▸ THE TASK:
Copy every one of the following records word for word, leaving out the pictures.
Start of GIVEN ENTRIES
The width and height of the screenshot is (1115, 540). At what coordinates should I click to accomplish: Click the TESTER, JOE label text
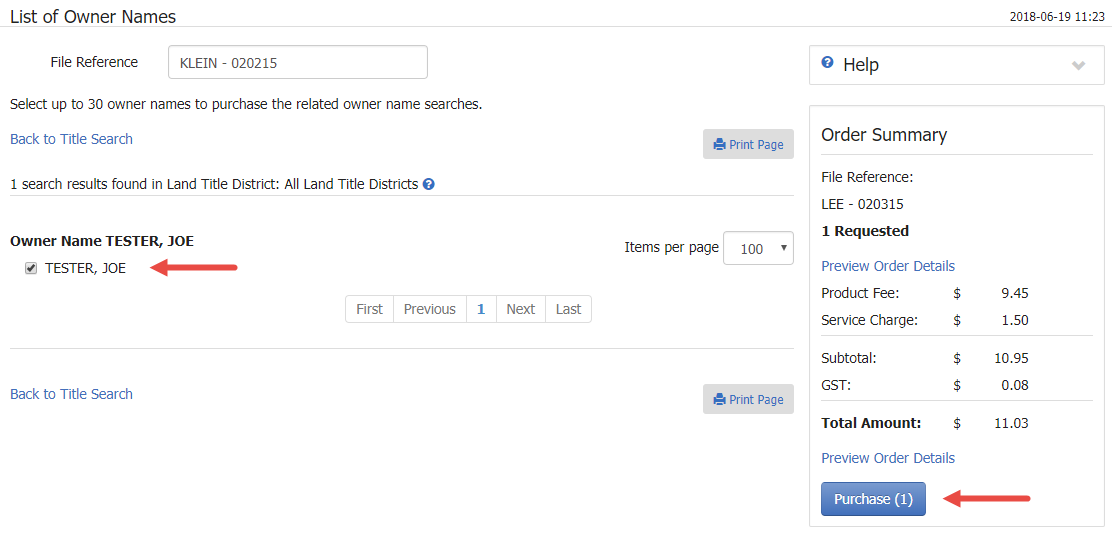pyautogui.click(x=85, y=269)
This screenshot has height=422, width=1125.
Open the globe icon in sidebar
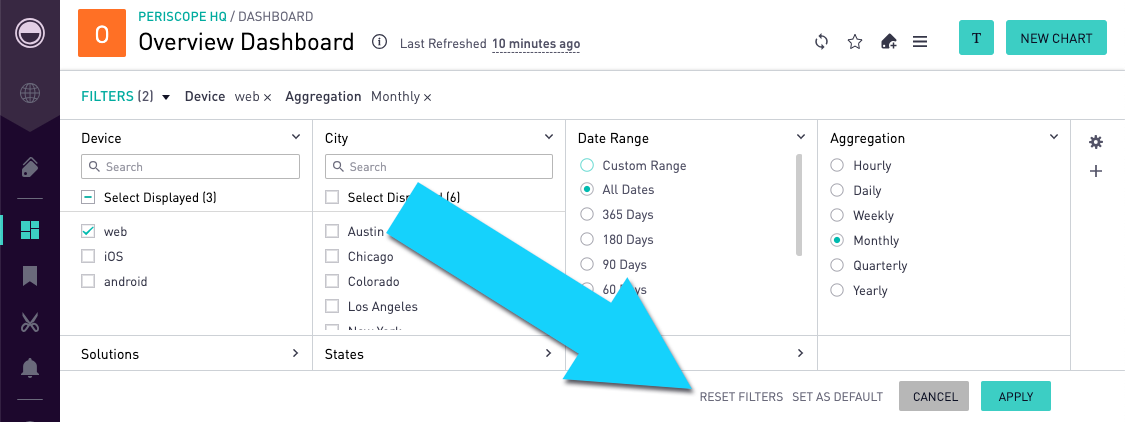pyautogui.click(x=30, y=93)
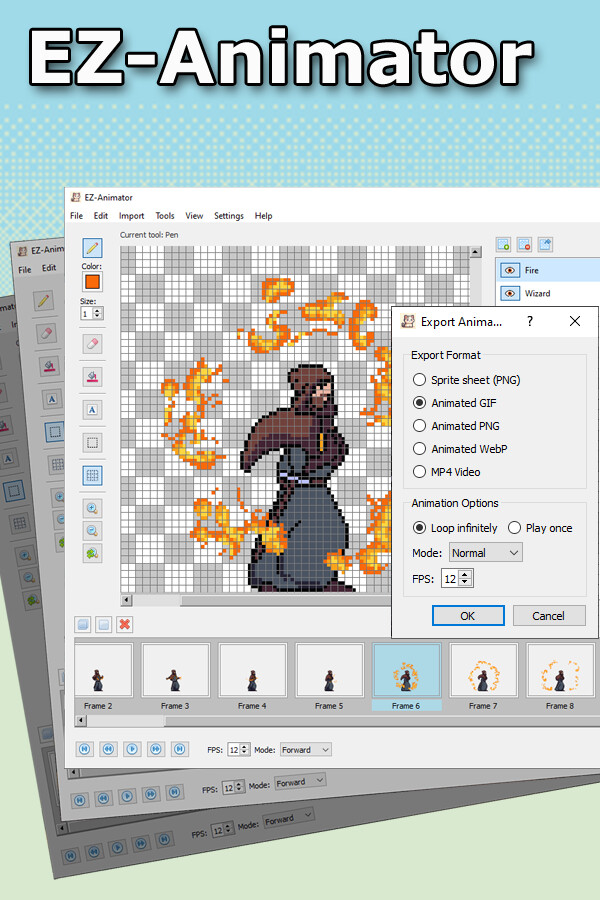600x900 pixels.
Task: Click the zoom in magnifier icon
Action: [x=92, y=508]
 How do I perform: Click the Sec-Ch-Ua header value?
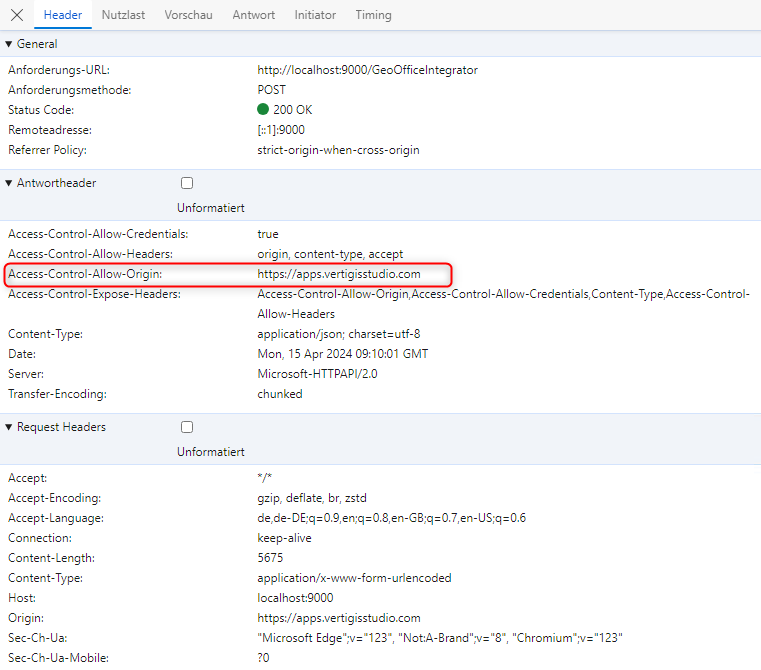440,638
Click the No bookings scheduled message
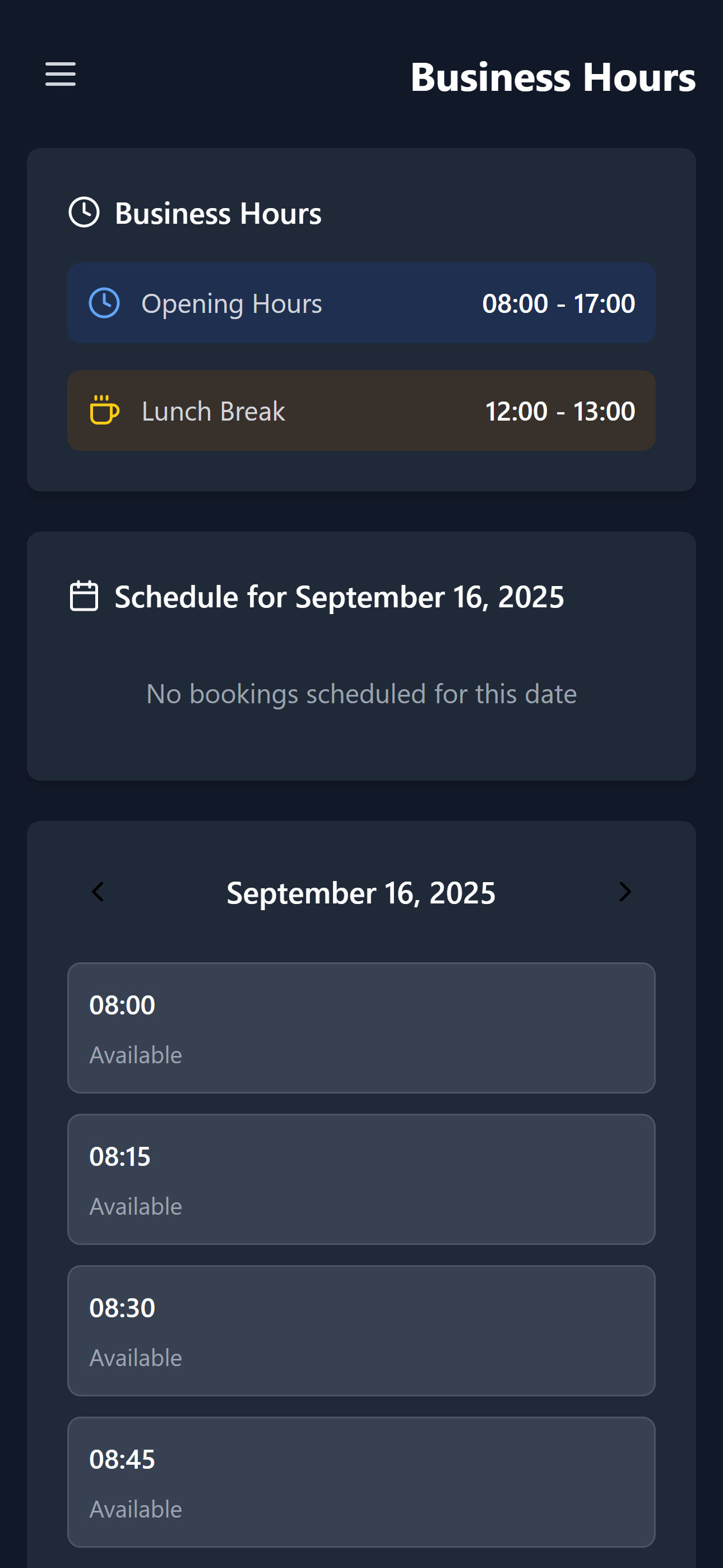This screenshot has height=1568, width=723. (361, 694)
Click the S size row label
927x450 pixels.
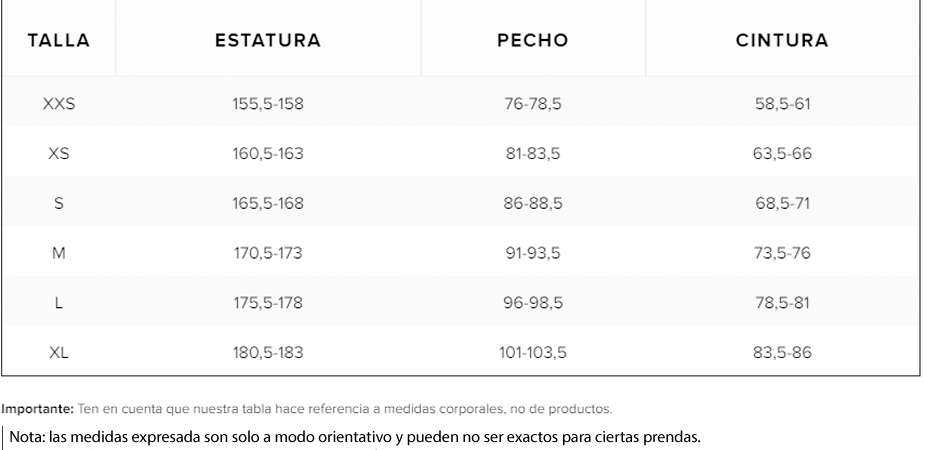(59, 203)

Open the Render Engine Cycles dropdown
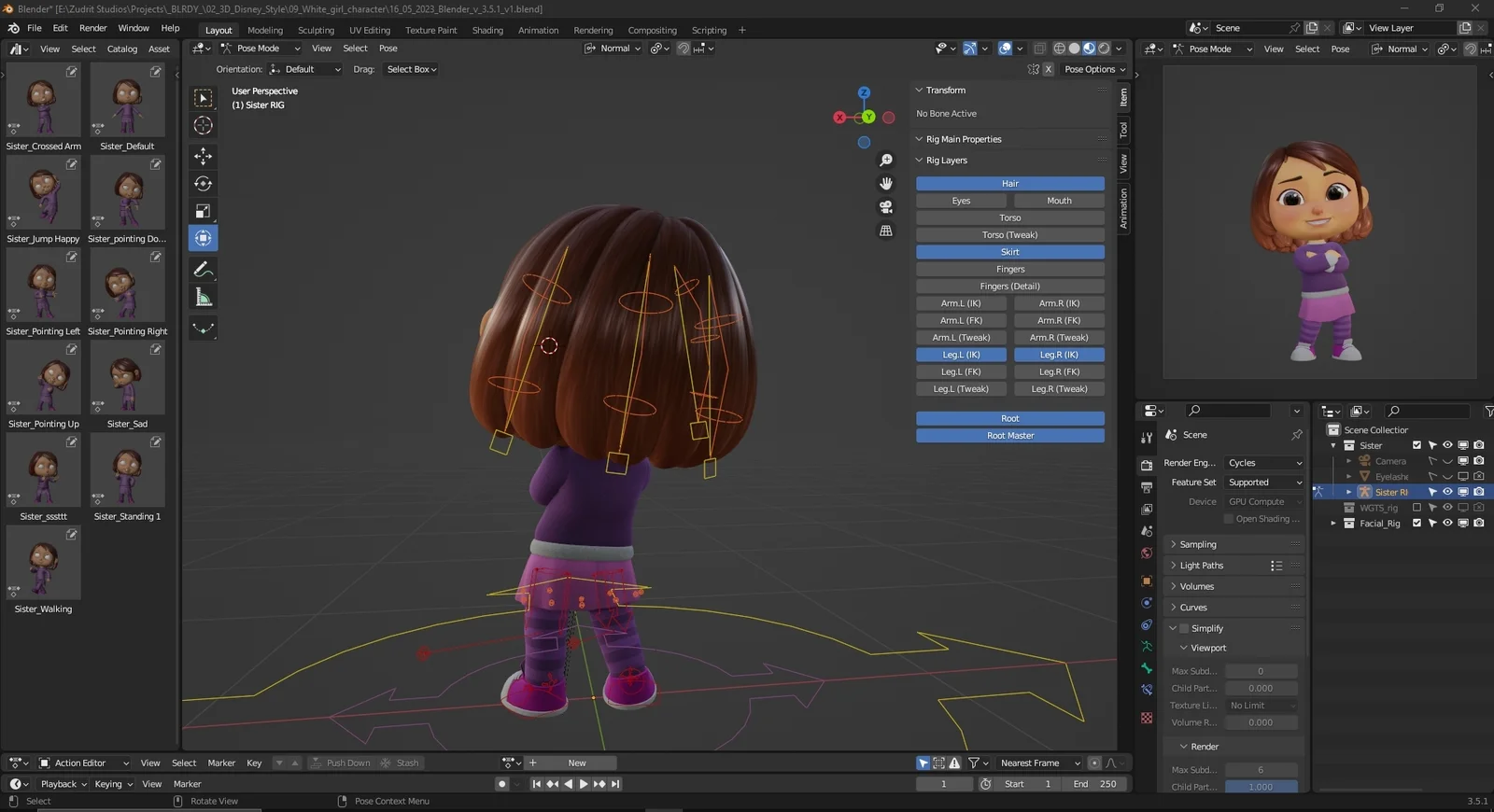(x=1264, y=463)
End of GIVEN ENTRIES
▸ ANSWER IN FULL:
The width and height of the screenshot is (1115, 540). At what coordinates should I click to accomplish: Click the TESTER, JOE label text
pyautogui.click(x=85, y=269)
This screenshot has height=422, width=1125.
Open the globe icon in sidebar
pyautogui.click(x=30, y=93)
600x900 pixels.
Task: Click the zoom in magnifier icon
Action: [x=92, y=508]
 How do I perform: Click the Sec-Ch-Ua header value?
440,638
Click the No bookings scheduled message
This screenshot has height=1568, width=723. (361, 694)
Click the S size row label
927x450 pixels.
(59, 203)

Open the Render Engine Cycles dropdown
(x=1264, y=463)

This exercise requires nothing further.